After immigrating to Israel and becoming exposed to a western society with egalitarian messages, Yemenite women became less dependent and subservient and more empowered. However, they also maintained traditional thought patterns. The change in their status, as well as the mixed trends towards change and preservation in communal tradition, influenced the performance of the henna ritual in Israel, and it became syncretic.

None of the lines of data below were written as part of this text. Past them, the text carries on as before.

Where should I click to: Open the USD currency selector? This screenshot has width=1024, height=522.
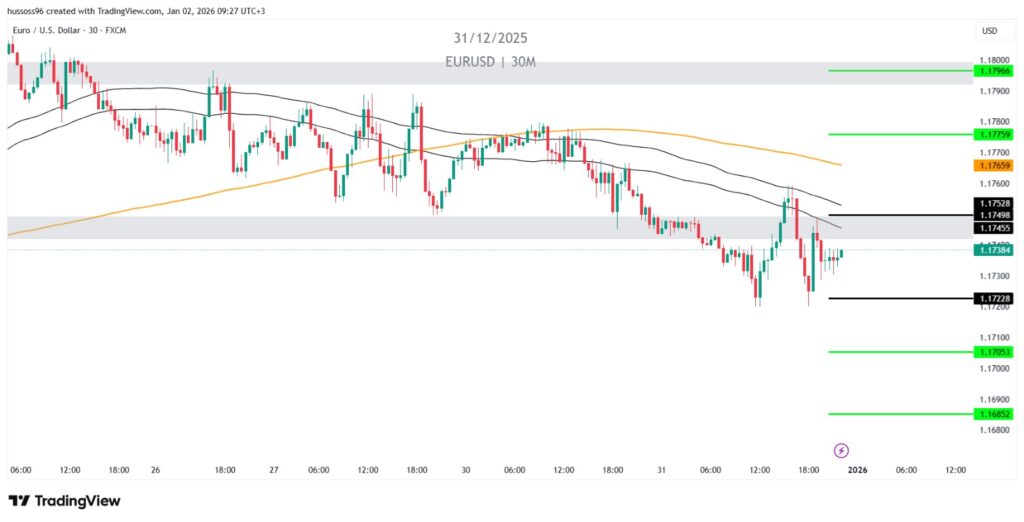click(x=989, y=31)
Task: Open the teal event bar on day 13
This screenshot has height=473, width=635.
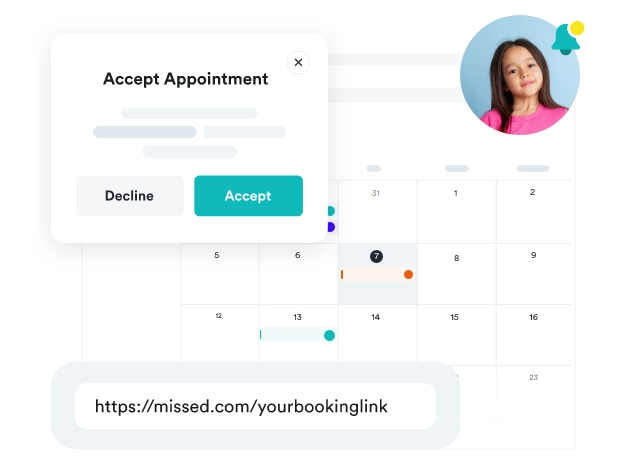Action: (x=293, y=335)
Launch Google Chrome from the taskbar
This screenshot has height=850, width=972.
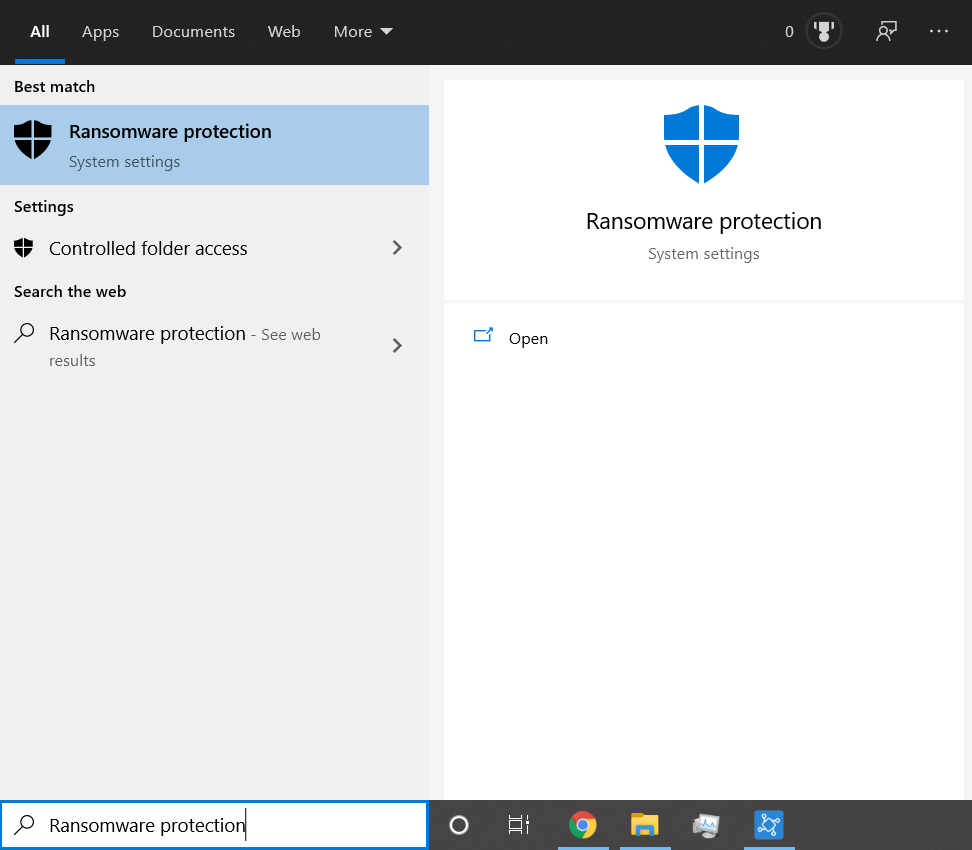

During the last few decades, as part of the process of Mizrahi young people return to their roots, the custom of holding a henna ritual has been revived among young Yemenite Jews in Israel, mainly as a symbol ot their ethnic identity. Today, however, the ritual is characterized by a breaking of the social order and hierarchy. It is focused on the couple, and its importance as a female rite of passage has diminished.
INTRODUCTION
The ritual is a planned event, with rules, accompanied by symbols that transmit recognized meanings. It presents us in a concentrated manner with the sociocultural experience, diverse relationships, and social hierarchy that characterize the context within which it takes place, and with the participants' beliefs and ideologies.1 Two intertwined dimensions exist in every ritual. On the one hand, it comprises a means for maintaining social order, increasing social cohesion, and strengthening the main values of the society, and it legitimizes statuses and roles on the basis of those values. On the other hand, via collaborative social consent, it enables the introduction of new elements that are appropriate to changing circumstances.2
Wedding ceremonies, in which members of a couple are transformed from being unmarried to being married, are rites of passage,1 rituals by which people pass from one status to another. They become aware of their new obligations and rights and obtain approval for their new identity. Van Gennep discerned three principal stages in the rite of passage: separation...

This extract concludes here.